> EXERCISE BRIEF:
Return every line in the entries below that contains the string "agent". Case counts.

> GIVEN RECORDS:
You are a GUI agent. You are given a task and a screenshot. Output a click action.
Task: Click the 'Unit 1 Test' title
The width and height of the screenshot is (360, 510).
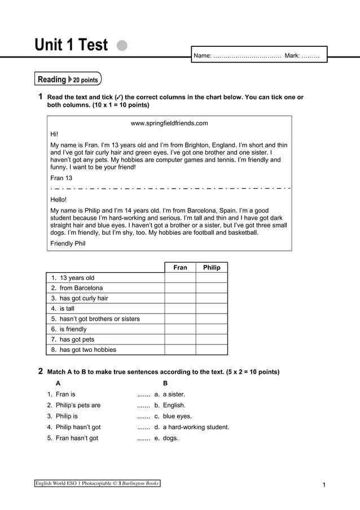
* * *
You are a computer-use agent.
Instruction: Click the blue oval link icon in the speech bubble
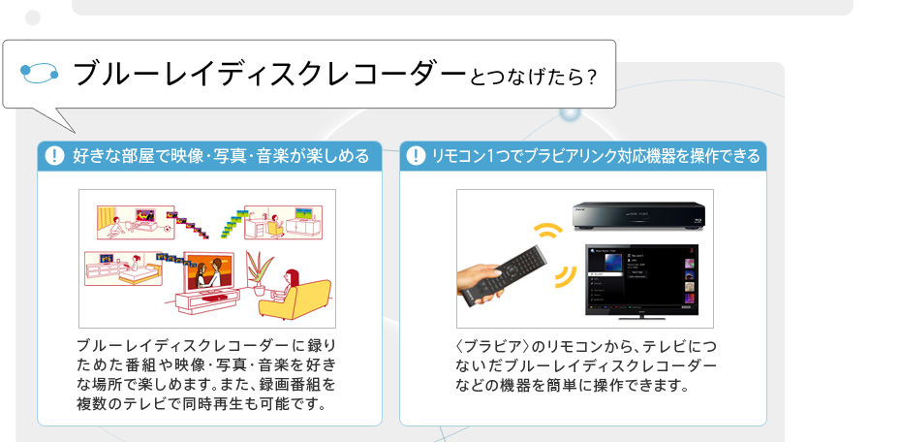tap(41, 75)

> TASK SOLUTION:
You are a GUI agent. You are given a task and a screenshot. Output a click action.
You are a computer-use agent.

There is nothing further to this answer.